Tom’s voice in his ear, silky-low and insistent, has Harry’s thighs trembling. It’s been so
long– he hasn’t been able to touch himself since they arrived on this godforsaken island, and
it’s the longest he’s gone without jerking off for years. He’s going to come in ten seconds flat
if he isn’t careful.

“Tom.” He bites his lip. His face burns. “Tom, wait. These are my only pair of trousers.
Please don’t make me come in them, oh my god. That would be so embarrassing.”

Tom freezes.
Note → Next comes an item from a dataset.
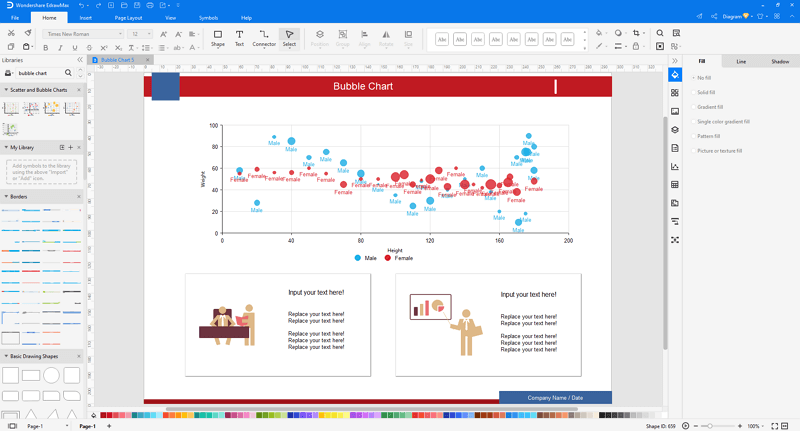Select the No fill option
The width and height of the screenshot is (800, 431).
702,78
He stops moving his leg and instead rests his forehead against Harry’s shoulder.
Then his shoulders hitch up and down quickly and Harry realises he’s laughing.

“For fuck’s sake,” Tom says. “You’re unbelievable.”

He eases Harry carefully to his feet, waiting long enough to make sure he’s okay and
balanced, before his hands are fumbling at the button of Harry’s jeans. He pulls the zipper
down and gets a hand inside. Harry stopped wearing underwear almost immediately - it was
definitely a better option than wearing the same pair over and over again - so Tom can just
curl a fist around Harry’s bare cock and stroke him firmly from base to tip. Harry cries out
and his knees buckle, but Tom catches him around the waist and holds him steady, never once
stilling his hand. Tears bead at the corners of Harry’s eyes. This is the first time somebody
else has ever touched him here.

“I’m gonna come,” he gasps, clutching Tom’s forearm.

“That’s the goal,” Tom replies, and kisses him. “It’s okay,” he says against Harry’s lips. “I’ve
got you, darling. Let go.”
Harry does. His body goes rigid and tense for a few seconds as his cock pulses in Tom’s fist,
and then all his limbs sag. He’s boneless and exhausted in Tom’s arms, head lolling against
his shoulder, eyes already slipping shut.

Tom hooks a finger under Harry’s chin and, wordlessly, reels him into another deep kiss.
Harry follows blindly.

All Harry can think, as Tom holds his face steady and gets him worked up all over again, is
how safe he feels, how secure, how he could stay here forever in Tom’s arms and he wouldn’t
even mind, and how terrifying that is.